A curious thing started to happen, then. The shape of my old beliefs–and I’ve entertained so many–became a book I could read from with detachment. New experiences came, some magnificent and awe-inspiring precisely because I knew how they happened scientifically. Slowly, in spurts of inspiration and intuition, I began to dig deeper into spirituality and the research I had accumulated. Slowly, I came to a set of likely answers.
Paganism spoke to a sense of authenticity and to my roots as a descendant of Europeans. The new forms that had emerged since the 1950s were brilliant introductory tools for a world relearning to honor the Sacred. The old, historical pagan faiths couldn’t be faithfully reconstructed, but the imprint they left on recorded history were inspiring. They suggested the outline of something valuable, honorable, and worth cultivating.
Science neatly solved the physical nature of reality and was beginning to answer deeper questions through ecology and biology. It had its place as well. Science was another tool, a scalpel with which to separate the “dross” of spirituality and get at its beating heart. On top of that, science could offer a view of the universe that was grander than anything our ancestors dreamed of, suggesting a “higher order” that begged the Spirit.

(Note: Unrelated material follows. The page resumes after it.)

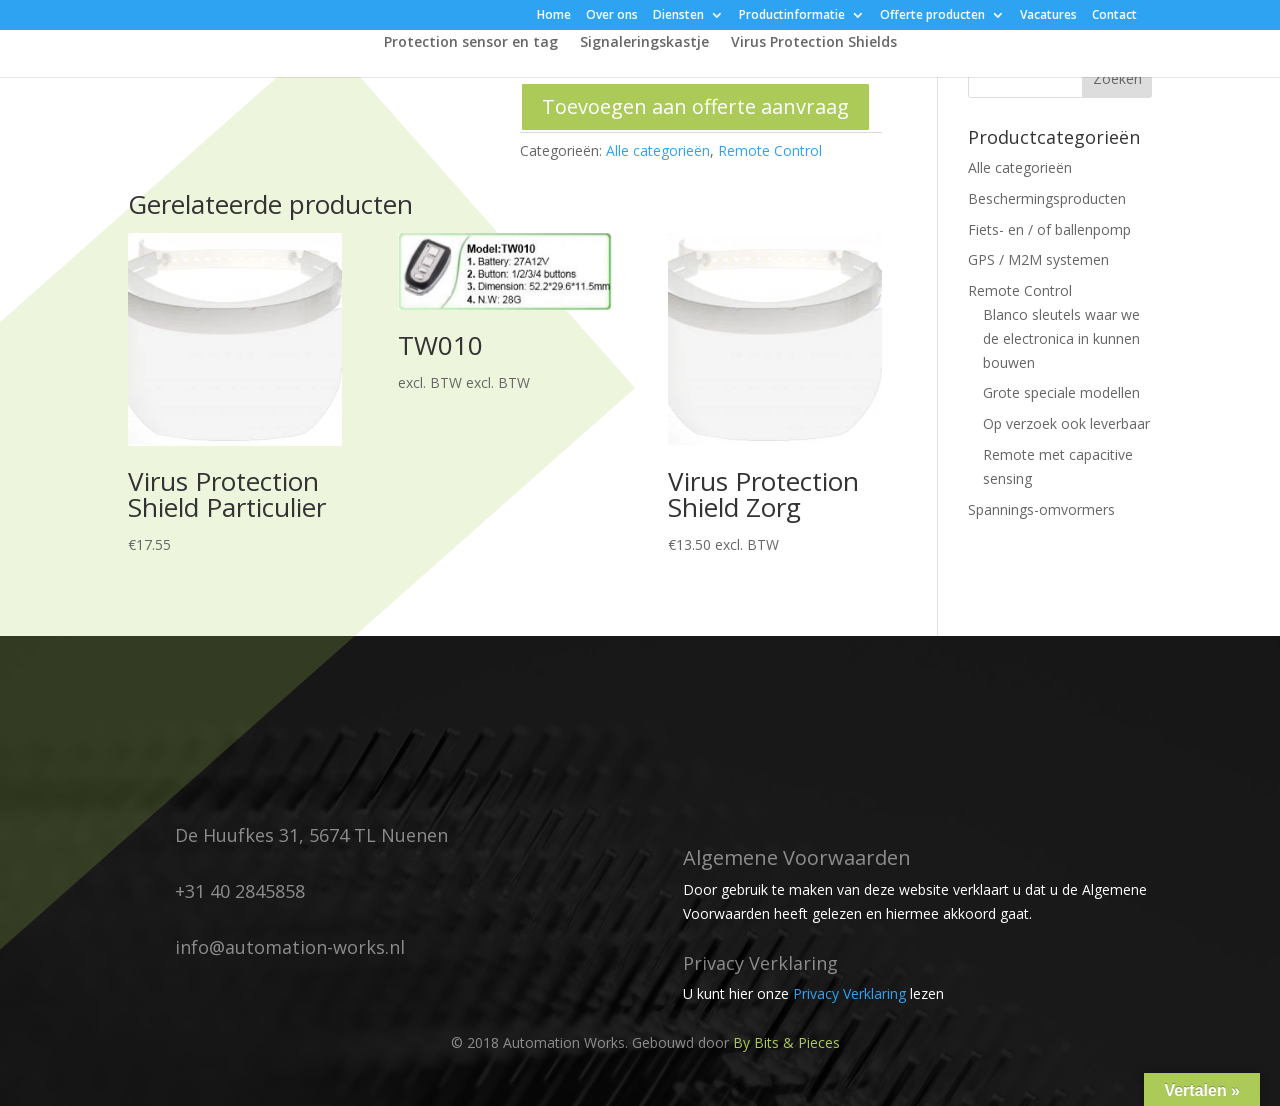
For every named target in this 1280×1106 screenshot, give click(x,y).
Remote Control (770, 150)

Not the Spirit written of in all the world’s mythologies and holy books, but the Spirit of the mysterious. The elusive knowing of All Things that drove scientists to ask hard questions and probe ever deeper. The “essence” of being alive without resorting to words like prana or kundalini–or any other culturally appropriated term. It was the feeling of what is, but which remained undiscribable.
For me, these two come together in pantheism, flavored with Uncle Gardner’s Wicca, Spinoza’s God, and a dash of truth from all the world’s religions.
I am inclined to call it “Pagan Pantheism” but that might be redundant. Pantheists believe that Nature and God are inextricable from each other, but that’s a loaded and murky phrasing, which is probably why there are several branches within this philosophy. My pantheism says that Mind joins Spacetime in the continuum, since Spirit is agency and thus consciousness. In this way, my acts of magic can be understood not as delusions or coincidences, but as moments where my mind joined with a “stream of reality” rather than fought against it. My experiences of the Divine can be seen as encounters with consciousness present at a larger scale than the human frame of reference (daunting, unknowable, anthropomorphized and misinterpreted).
I believe this is an intrinsic part of the human experience, borne out by the historical record itself, where it is safe to assume accounts are sincere and not lies told by charlatans with ulterior motives. It is part of the neurobiology we are beginning to map and understand. It is an inherent result of evolutionary processes, a bit of mental chaos that got snagged on the thorny branches of natural selection. It is the potential inherent in natural systems that gave rise to consciousness as the storing and transmission of information already present in nebulae and micro-organisms.
Why is it pagan, then? Because I chose to honor those ancestors who refused to convert. Because the cultural myths etched in our society still speak of Odin, Hermes, and Osiris. Because I am rebelling against the patriarchy that burned women (and men!) for make-belief heresies, ignored Nazi atrocities, convinced homosexuals they were sinful and immoral, and condoned the Trans-Atlantic slave trade. Who were my ancestors before all of this if not the Visigoths of Spain and the mystics of the Sahara, the Celtiberians in Galícia and the Hellenists of Cataluña?